After 40, It\’s All Maintenance
Recently during Pilates class, my teacher sent me to the wall for a set of standing push-ups. “Place your hands on the wall at breast level,” she instructed.
I placed my hands on the wall at breast level. I saw that my hands were headed for the Gulf of Mexico. “How did this happen?” I asked, sorrow catching in my throat.
“You know what they say,” said my Pilates partner. “After 40, it\’s all maintenance.”
I gritted my teeth and performed three grueling sets of push-ups, determined to show that my strength and agility were not sliding nearly as fast as some of the rest of me. I did not cheat, exactly, just leveled the playing field, so to speak, by sliding my hands north on the wall closer to California, where the rest of my body lives. This made the push-ups much easier to complete. But my deeper pain was realizing that my 40th birthday had passed a few years ago. Clearly I was overdue for some desperately needed deferred maintenance.
At home, I immediately fished out a catalog of women\’s sports clothing that sold bras for every possible shape and fitness need. Sure enough, I found a model designed by a researcher in New Zealand who had a doctorate in Newtonian physics. This great humanitarian had created a bra for women just like me: past our “best by” date for the cheerleading squad, but far too early for the shuffleboard squad. The researcher had actually attached sensors and electrodes to women as they jogged to determine how much retro-fitting they\’d need to stay in their cups. The bra was called “Stand and Deliver,” and I paid extra to have it shipped to me overnight.
When I heard the telltale diesel chugging of the UPS truck on my block the following day, I ran out the door.
“Must be something special in there,” our friendly UPS man said, observing my eagerness.
“Uh, yeah, the rat glue traps finally arrived,” I said. “No matter what we do, we just can\’t seem to get rid of those rodents.”
“Totally understandable. Well, I hope it works!”
“You and me both!” I waved goodbye.
When I looked at myself in the mirror wearing my new suspension rigging, I was amazed. Had I only known how much I would benefit from a close study of Newtonian physics and its application to my ability to perform wall push-ups, I would have paid more attention in high school science class.
My new bra was not the sexiest-looking underwire garment to have ever left the shores of Macau. It had an uncanny resemblance to building scaffolding, but I didn\’t care. At least I was not a “problem fit” who would require the services of one of the nation\’s leading bra sizing consultants. (My friend Jenny, for example, once admitted to me after a few glasses of wine that she had needed to be measured for a new bra with a carpenter\’s level.)

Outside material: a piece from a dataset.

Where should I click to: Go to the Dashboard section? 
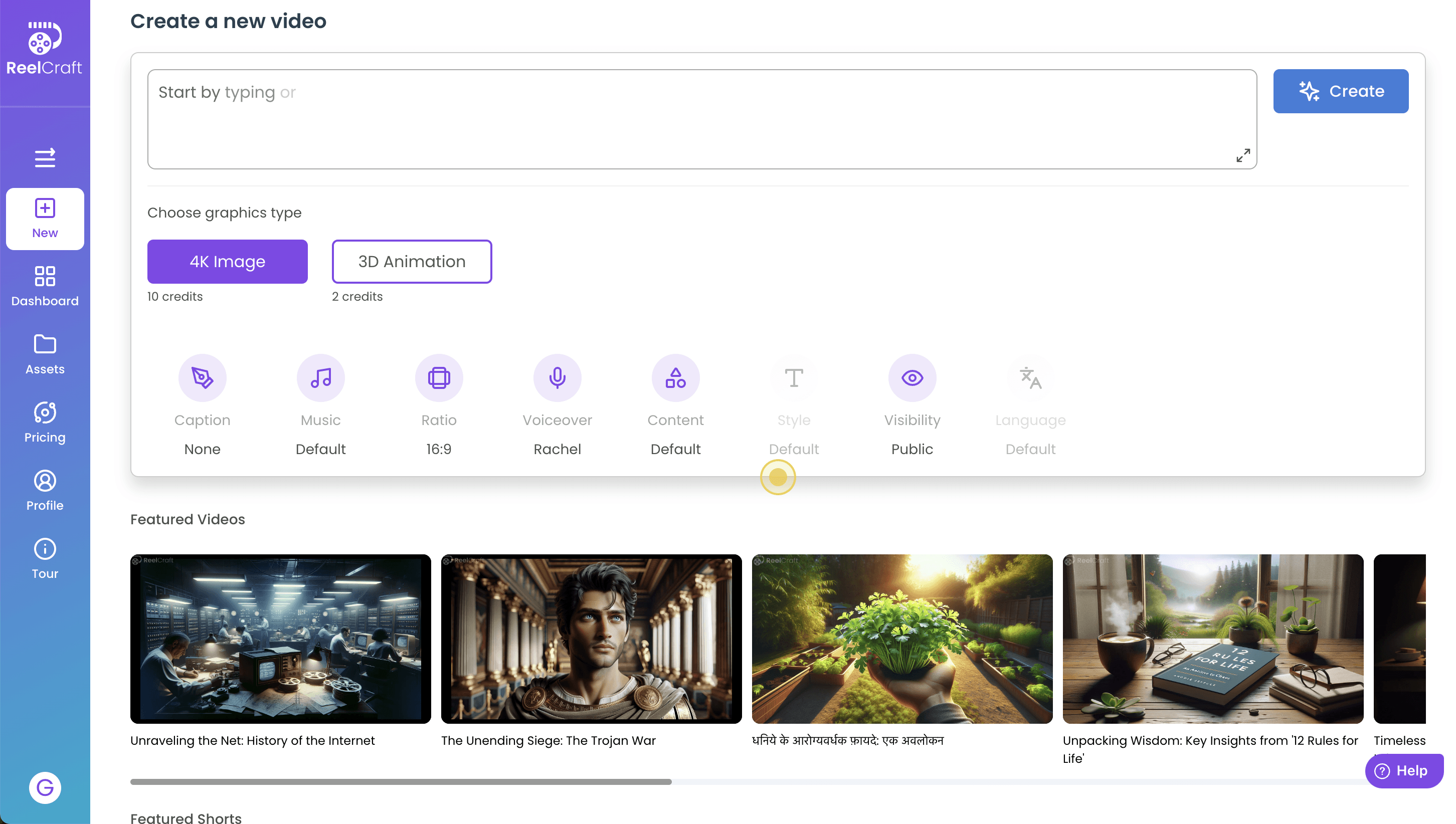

Already, this first strike in my deferred maintenance program has had striking results. My neighbor stopped me the other day, looked at me quizzically and said, “Something\’s different about you, I can tell. You look younger and happier. Did you finally get rid of those rodents?”
Still, walking past Victoria\’s Secret, that bastion of female object glorification, remains a painful experience, but at least now I do so holding my head (and my mammaries) a little higher. Sure, Victoria\’s skinny models may look better in a push-up bra than I do, but those scrawny arms of theirs will be their undoing in a contest with me for wall push-ups.